Academic Course. Major letter: debate 4; Minor letters: debate 3, track 1, wrestling 1; Choir 1-2-3-4; Concert Band 1; String Groups 1-2-3-4; B Club 4; Knights of the Altar 1-2-3-4; Student paper 4.
Graduation at Boys Town is different from any other high school graduation in the country. You are not only graduating high school; you are also loosing "your home." Boys Town had for over seven years provided me "a home." It had provided me nurturing, a spiritual compass, an education. Graduation meant you are now an adult and it is time for you to go out in the world and make whatever mark on it you are capable of. It meant that for the first time in over seven years I would once again be "homeless." The graduation ceremony begins mid afternoon on a Sunday and the rule is that ALL graduates must be off campus by 5 p.m. It was time to make room for new boys.

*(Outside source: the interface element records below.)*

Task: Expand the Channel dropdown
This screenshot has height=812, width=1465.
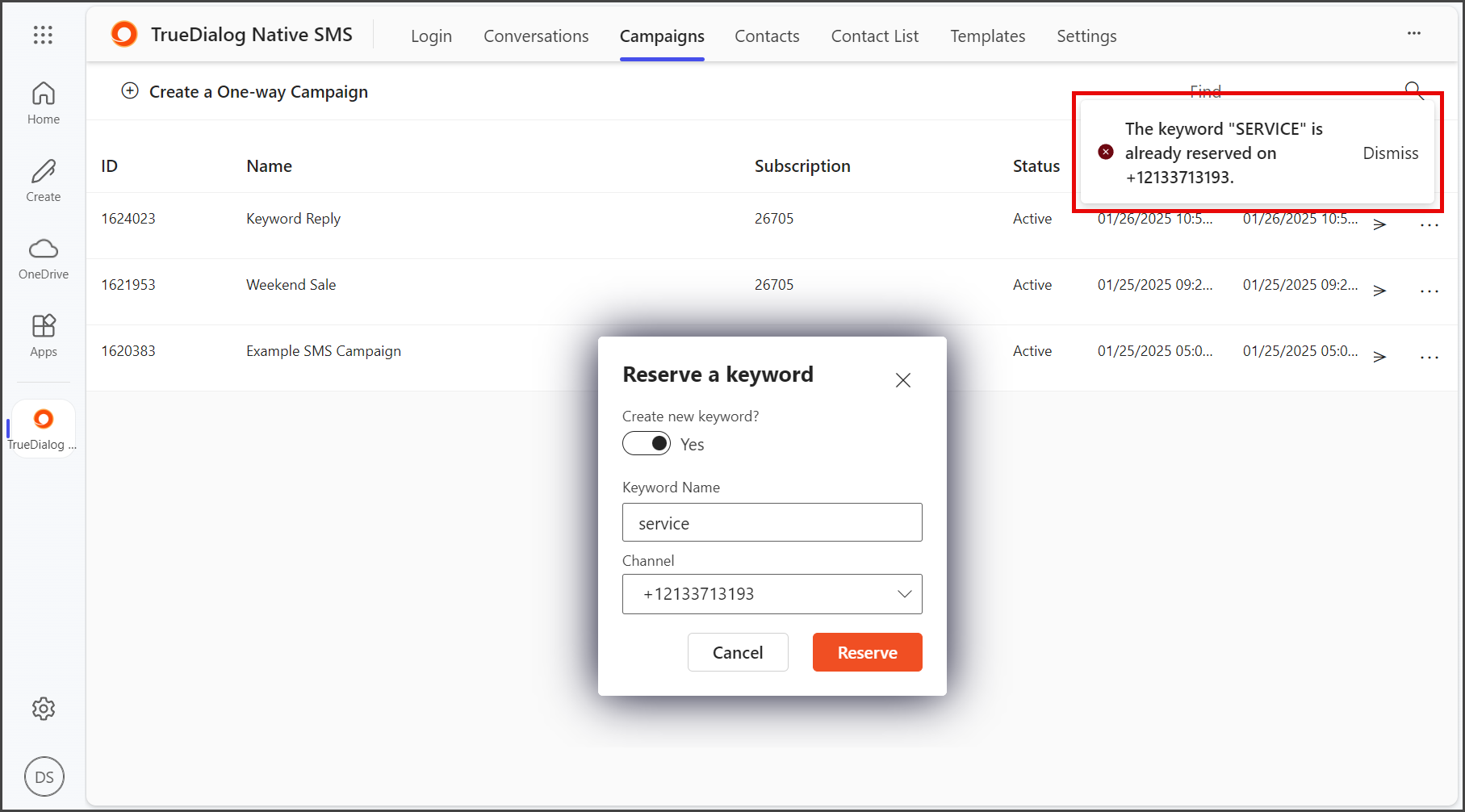Action: 772,594
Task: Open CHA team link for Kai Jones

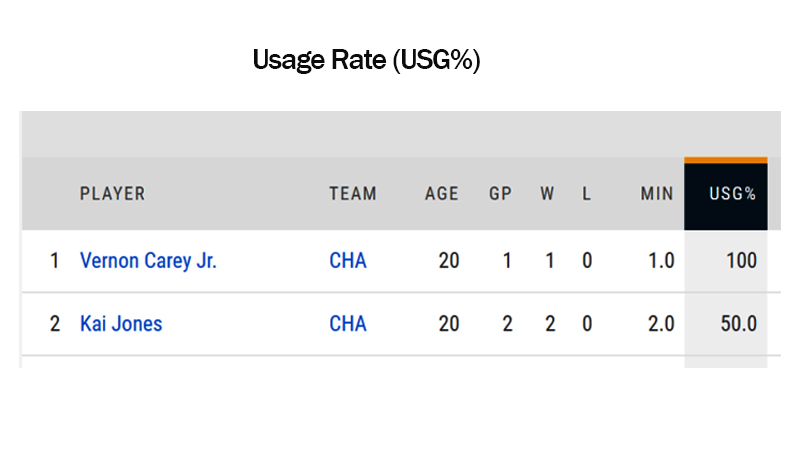Action: (348, 324)
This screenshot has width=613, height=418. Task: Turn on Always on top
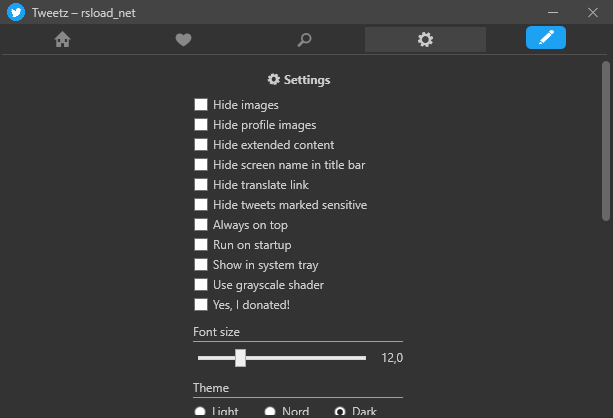pyautogui.click(x=201, y=224)
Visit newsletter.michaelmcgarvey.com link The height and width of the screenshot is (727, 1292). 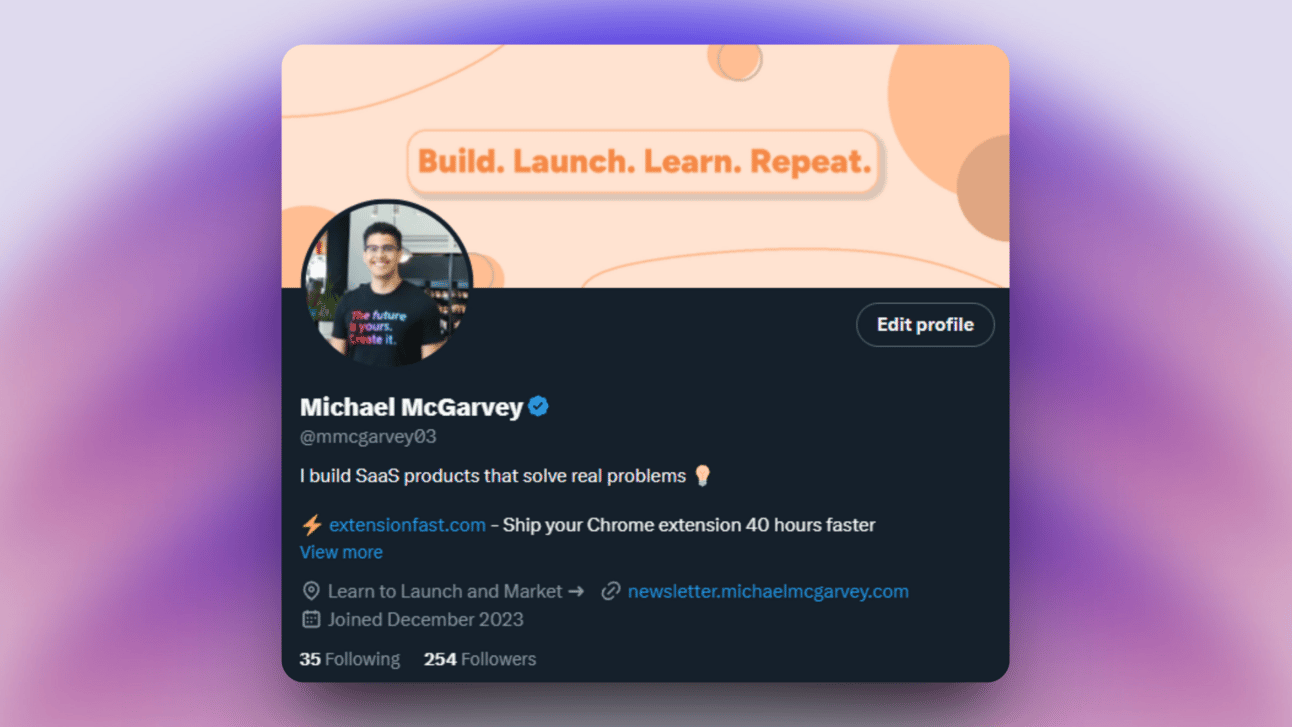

A day like graduation should be a joyous occas,ion as you have accomplished the first major step in your life. However, it was not such for me. I had made many friends in the Omaha and surrounding communities over the years due to debate, and many of them accepted my invitation to graduation. They cheered and stomped when my name was called. I still felt an emptiness. Yes, I had friends present, but no family who would hug, congratulate and say how proud of me they were.
The fullness of graduation hit me after the ceremony when I walked to the high school building for the final time as a boy of Boys Town. After turning in my cap and gown I went to the table where I would collect a one way bus ticket to wherever I wanted to go, $50.00 from Boys Town and whatever money I had saved during my years there....which came to about $700. Fortunately I had been a saver at Boys Town; a trait I still possess today. With a final good-bye and a wish of good luck it was time to go; time to "leave home." The only good thing was that this time I was not leaving home with only "a bag." I was leaving with suitcases of clothes, boxes of books and mementos collected over seven years.
I remember standing outside the high school building and wondering "Am I ready" "What am I going to do" "Where is home" and though I made sure no one could see..a mist blurred my vision.
I should note that on the Friday before graduation I learned I had two scholarship offers to continue my education. I accepted the offer from Midland Lutheran College in Fremont, NE over Henry Ford Community College in Dearborn, MI. The Monshors for the rest of their lives never fully understood why I made the decision I did. They didn't understand that I accepted the fact that one day they would be gone and I would once again have to deal with no family. It was better to accept and deal with it at eighteen rather than later in life. I needed to make it on my own. This is what Boys Town had taught me to do. I could write them, I could now visit them but I had to make my own way.
Ready or not it was time to leave from the safe, stable confines of Boys Town which I had known as "home" into the world of the unknown.
Fr. Flanagan's resting place in the Catholic Chapel; visiting here often over seven years provided me many times of quiet, solace, warmth, rest and peace during my years at Boys Town and still does today when I am able to visit the home; it is the first place I go to when there.